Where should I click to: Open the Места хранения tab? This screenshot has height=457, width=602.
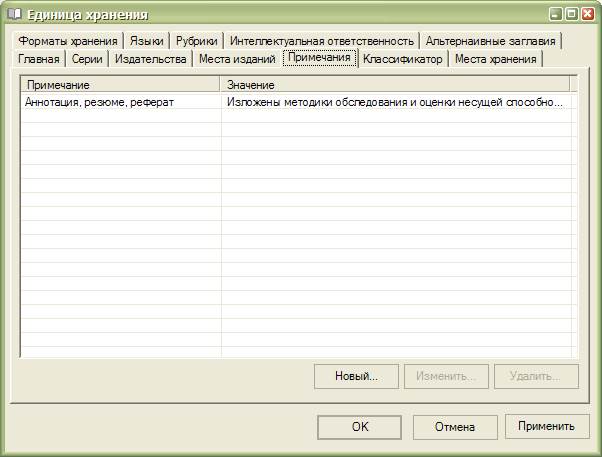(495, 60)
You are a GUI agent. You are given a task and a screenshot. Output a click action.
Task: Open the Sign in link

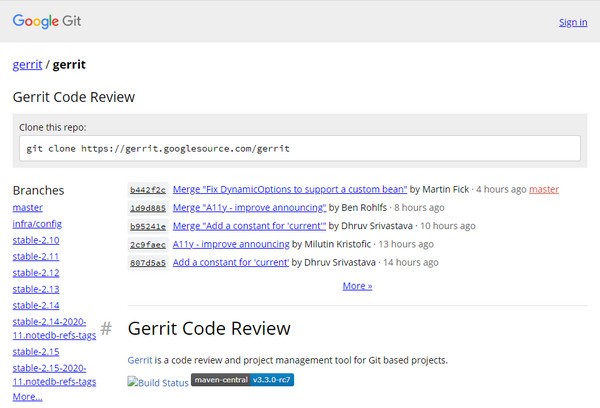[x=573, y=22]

----

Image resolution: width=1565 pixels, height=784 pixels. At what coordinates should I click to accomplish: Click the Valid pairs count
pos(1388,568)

----

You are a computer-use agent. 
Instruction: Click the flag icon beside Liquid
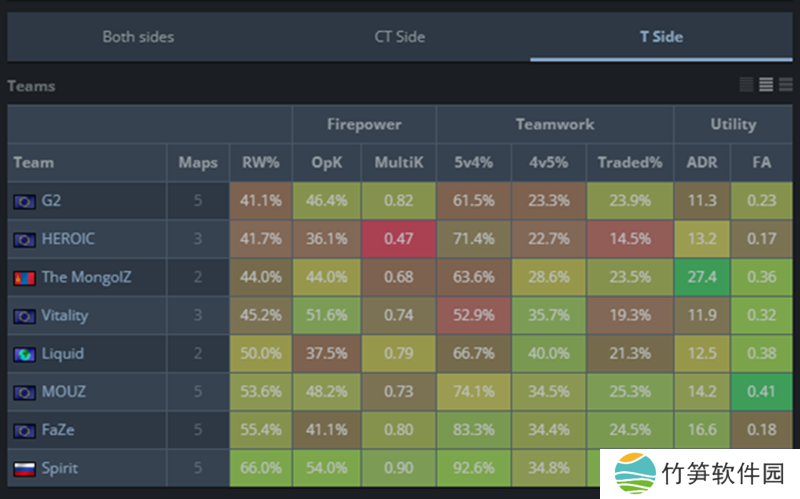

----

_Activity:_ Where a line of the listing includes the word "agent", it counts; say how many such lines there are and nothing more.

_Finished exercise:_ 2